Today, CBS announced that there will be a new Star Trek television series in January 2017, executive produced by Alex Kurtzman, one of the writers of 2009’s Star Trek and 2013’s Star Trek Into Darkness movies.
Suffice it to say, I had thoughts on this today, which is why I wrote about it on Facebook:
No one has asked me, but here’s what I would do if I were in charge of the new Star Trek series.
Go way into the future. I was thinking 31st-century, but it was pointed out to me on Twitter that Enterprise has shown us that, so go another hemimillennium at least. In other words, go far enough out that Kirk and Picard are little more than names and the narrative chalkboard is blank. (Plus, going out that far makes the question of which timeline this series takes place in meaningless. Go 1500 years past Picard, and it simply doesn’t matter any more.)
Go wild with the tech. Maybe the Federation, besides being a technological utopia, is on the cusp of becoming a Kardashev-III civilization. It would be more accurate to think of the people of this time as post-human, even post-Singularity, not unlike the Borg but far more benign.
Go someplace new. By this time, the Milky Way has been explored out, so let’s open up new galaxies.
Embrace arc-based storytelling. As late as Enterprise, Star Trek was still told in an episodic style that went out of style circa 1982. Modern storytelling moved on, and by the time the plug was pulled on Enterprise, Star Trek in general felt like a refugee from another time.
Those are the first four ideas that came to mind.
As I thought about it throughout the day, another idea occurred to me.
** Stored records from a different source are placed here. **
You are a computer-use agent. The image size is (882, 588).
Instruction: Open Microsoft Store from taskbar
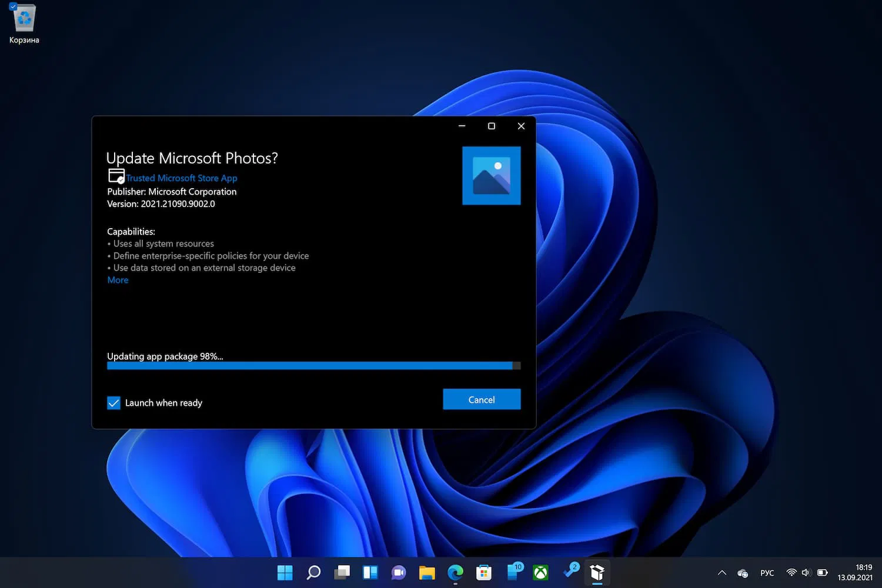pos(484,572)
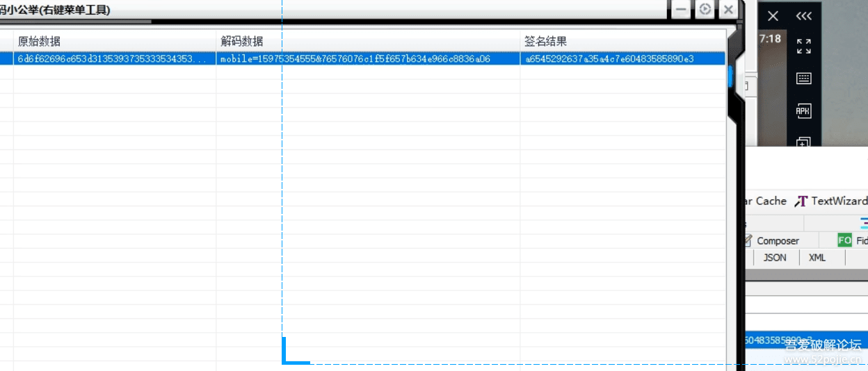Click the blue vertical scrollbar thumb
The height and width of the screenshot is (371, 868).
[730, 75]
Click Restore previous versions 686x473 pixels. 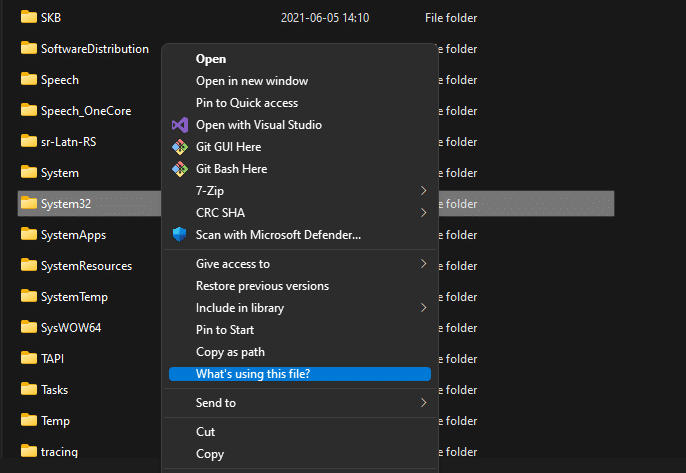tap(262, 286)
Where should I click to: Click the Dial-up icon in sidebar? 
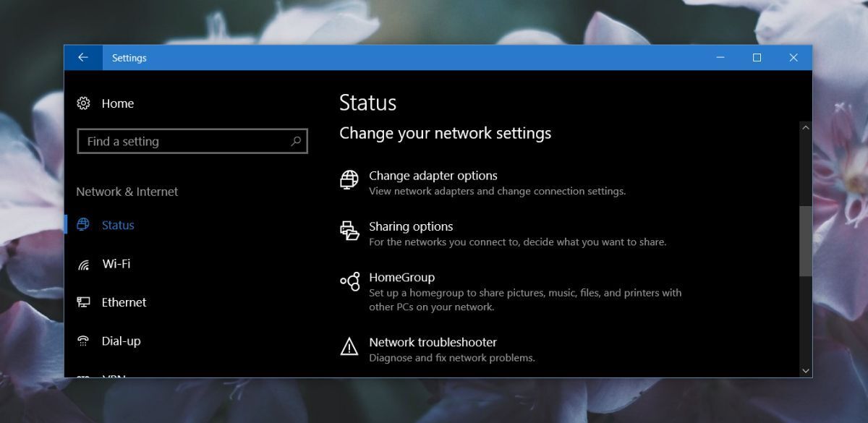(83, 341)
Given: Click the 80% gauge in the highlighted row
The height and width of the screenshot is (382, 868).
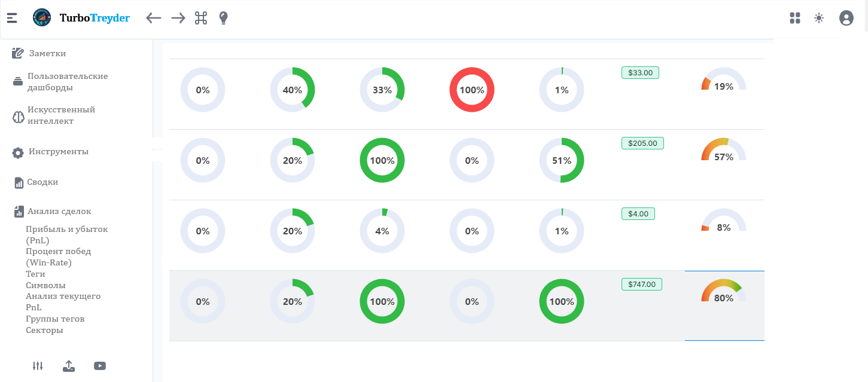Looking at the screenshot, I should click(723, 293).
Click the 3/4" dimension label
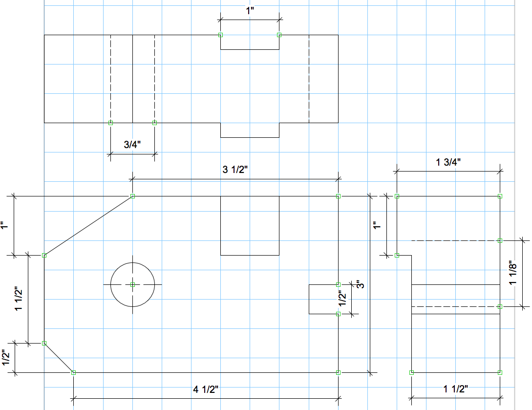 click(x=132, y=145)
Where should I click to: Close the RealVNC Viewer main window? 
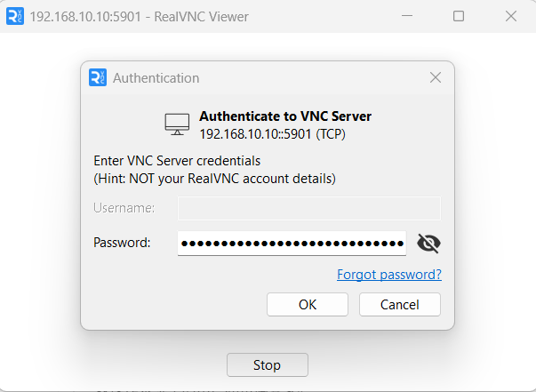[x=510, y=16]
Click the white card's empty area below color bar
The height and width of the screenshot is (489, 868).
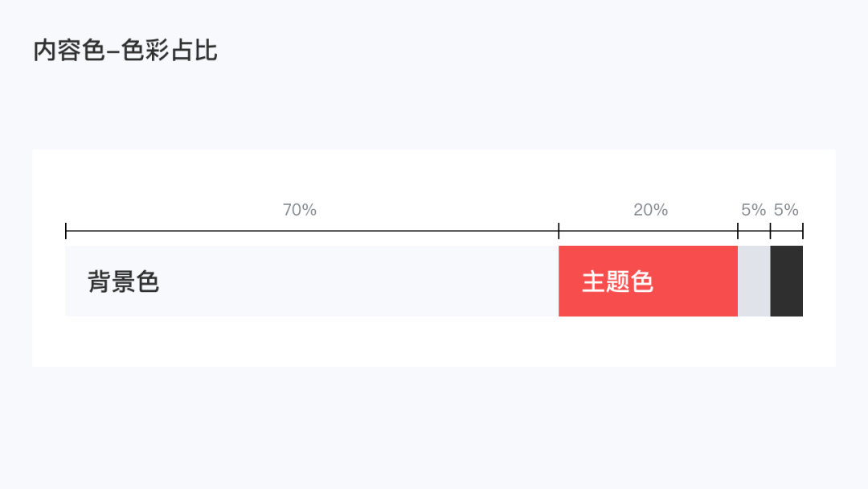point(434,342)
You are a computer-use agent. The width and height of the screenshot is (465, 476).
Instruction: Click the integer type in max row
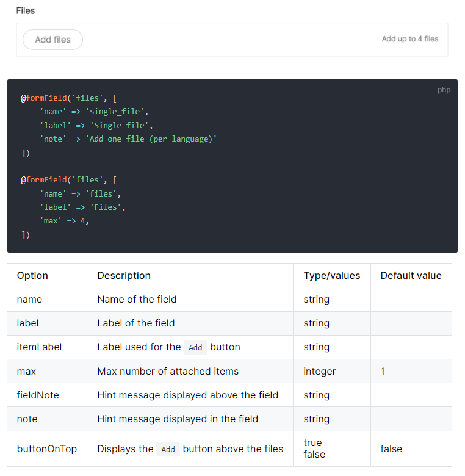(320, 371)
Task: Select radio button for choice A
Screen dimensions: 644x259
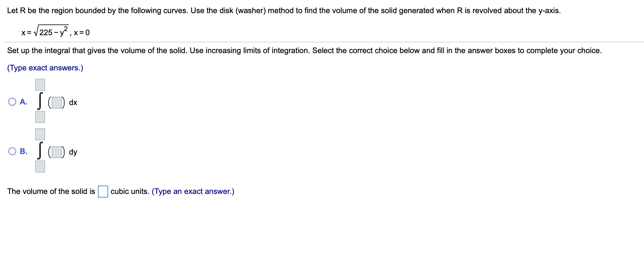Action: coord(12,102)
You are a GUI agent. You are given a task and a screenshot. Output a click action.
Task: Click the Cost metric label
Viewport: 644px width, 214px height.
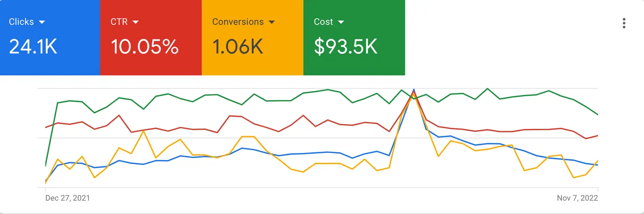pyautogui.click(x=323, y=21)
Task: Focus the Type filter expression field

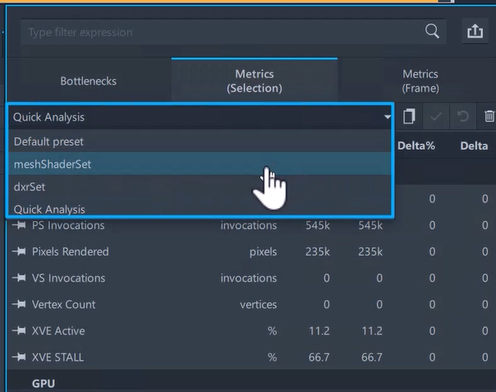Action: pyautogui.click(x=220, y=32)
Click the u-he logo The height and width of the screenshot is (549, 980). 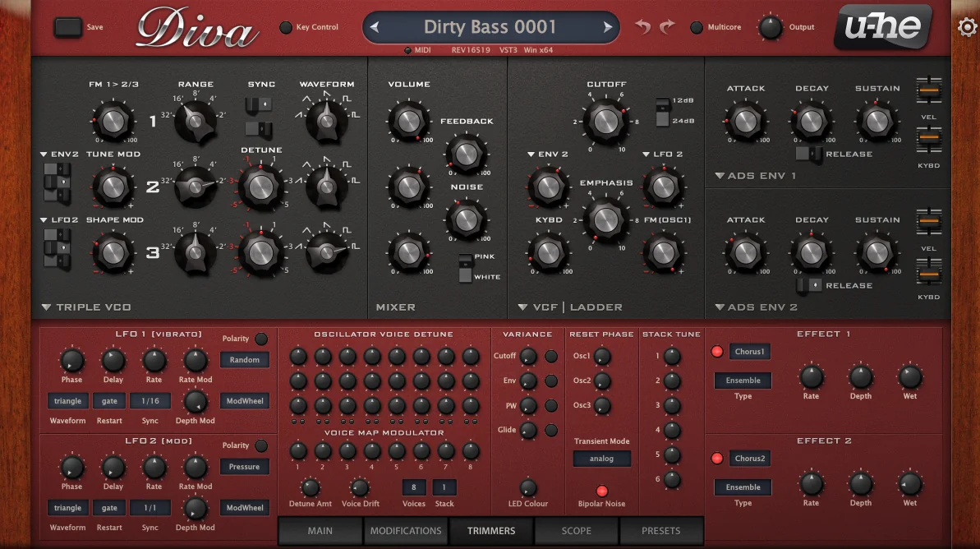(x=882, y=27)
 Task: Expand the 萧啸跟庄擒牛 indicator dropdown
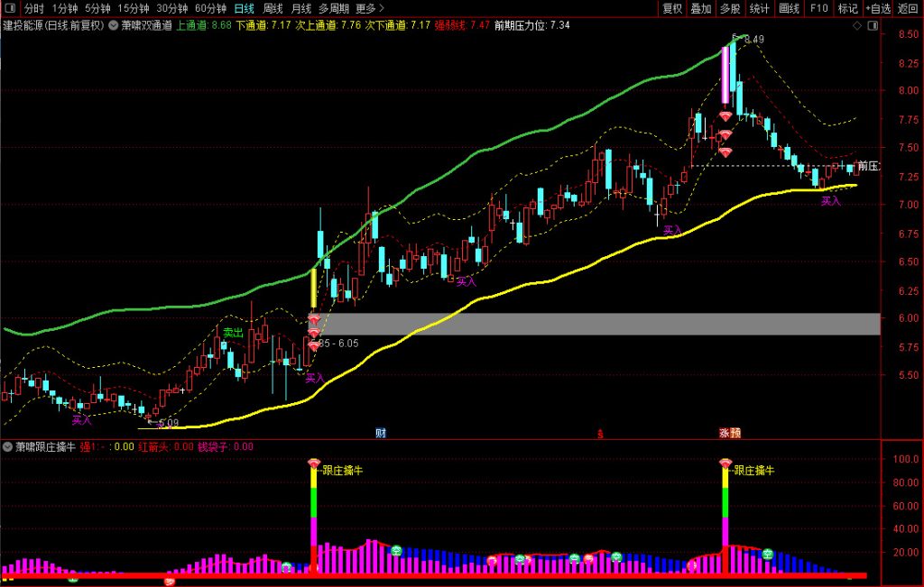coord(8,446)
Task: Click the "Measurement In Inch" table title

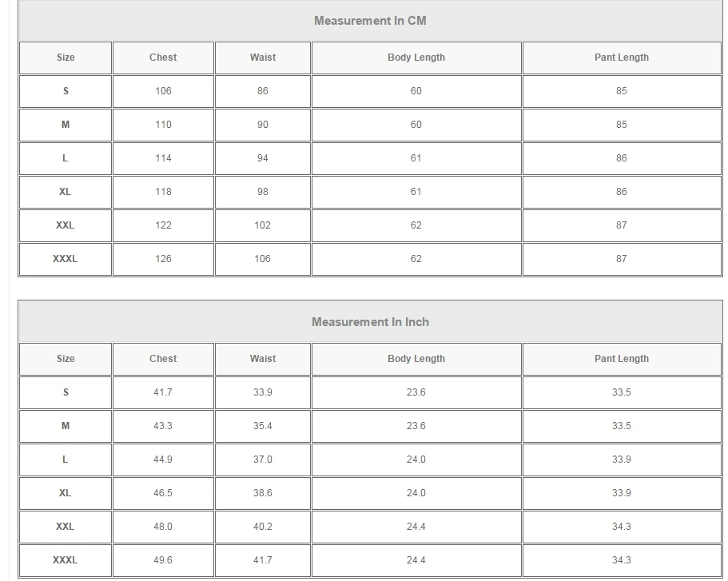Action: 370,322
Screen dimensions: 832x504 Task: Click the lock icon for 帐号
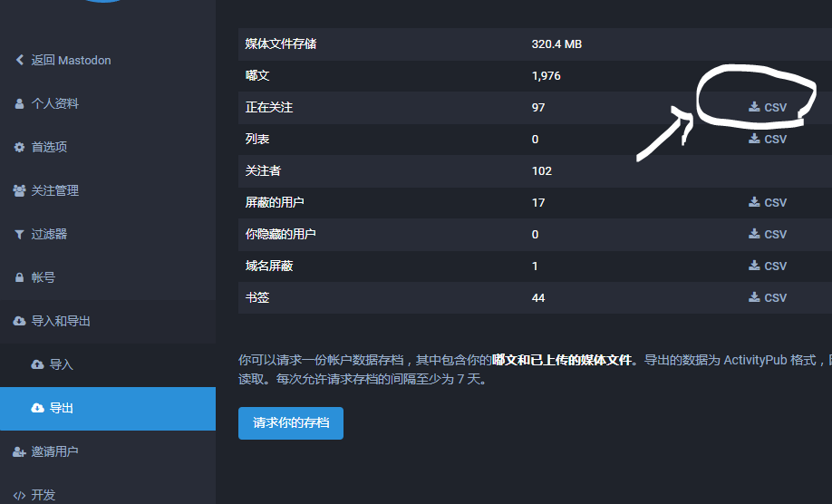[x=19, y=278]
I would do a full reboot of Star Trek, rather than the partial reboot that the 2009 movie was. And I should say that I like the 2009 and 2013 movies, especially Into Darkness (though I think it should end about twenty minutes before it does). And a question on Facebook about the differences between Star Trek 1.0 (in other words, the original Star Trek series, the first ten movies, and the four spin-off television series) and Star Trek 2.0 (the 2009 and 2013 movies) and why I would create a Star Trek 3.0 (and what it should look like) led to write this:
I don’t think the tie between 1.0 (1966-2009) and 2.0 (the Abramsverse) is a bad thing, per se. I understand why the decision was made to make 2.0 what it is, to reassure fans that they were still in the same universe, just its history went a little different. But because 2.0 is built off of 1.0 in a very direct way, the puts some limitations on what can be done with it. 2.0, like 1.0, is still an alternate history rather than a depiction of our possible future.
What I would do with a 3.0 is to throw everything out and start with a blank slate. Pick a century. (I think the 31st-century sounds good, but maybe that’s my Legion of Super-Heroes fandom speaking.) Start with the characters everyone on the street knows — Kirk, Spock, McCoy. And start building from there. Maybe there were no Eugenics Wars. Maybe there wasn’t a Vulcan first contact in about fifty years. Maybe travel through the galaxy happens via hyperspace shunts. Maybe the Federation has existed for ten thousand years and humanity is a Johnny Come Lately. Take into account the world of today. Extrapolate body modification into the future. Consider how tied we all are to our smartphones and consider the line between man and machine and how they will merge over the next fifty or a hundred years — and then imagine what a society that springs from that would be like.
In other words, invent the Star Trek universe again, as if it’s brand new, for the 21st-century instead of trying to build on top of the forty year history of 1.0. When you look at 1.0 (and 2.0) now, what you see is a very conservative view of the future, specifically of humanity and what it will become; it’s like human society advanced to the late 20th-century and then stagnated. Inventing a 3.0 can take Star Trek places that 1.0 and 2.0 could never go, and make it relevant to today’s audiences in a way that 1.0 and 2.0 aren’t.
I would add one thing to that. Audiences are savvy enough to understand that the Superman mythos in next year’s Batman V. Superman: Dawn of Justice is completely unreleated to CBS’s Supergirl television series. Or that the Spider-Man of Captain America: Civil War is unrelated to the Spider-Man of The Amazing Spider-Man 2 or Spider-Man 3. Audiences would likewise be savvy enough to understand that the Kirk and Spock of next year’s Star Trek Beyond film are different than the Kirk and Spock of my hypothetical Star Trek 3.0 reboot.
At this point, it should be said, we know pretty much nothing about what the new Star Trek television series will be, except that it’s unrelated to Star Trek Beyond, it will debut on CBS, and then be streamed exclusively on CBS All Access rather than broadcast on the traditional network. Setting and characters are unknown.
Of course, the lack of facts and hard news won’t stop Star Trek fans from speculating or, worse, hyperventilating and fearing doom. Such things come with the territory.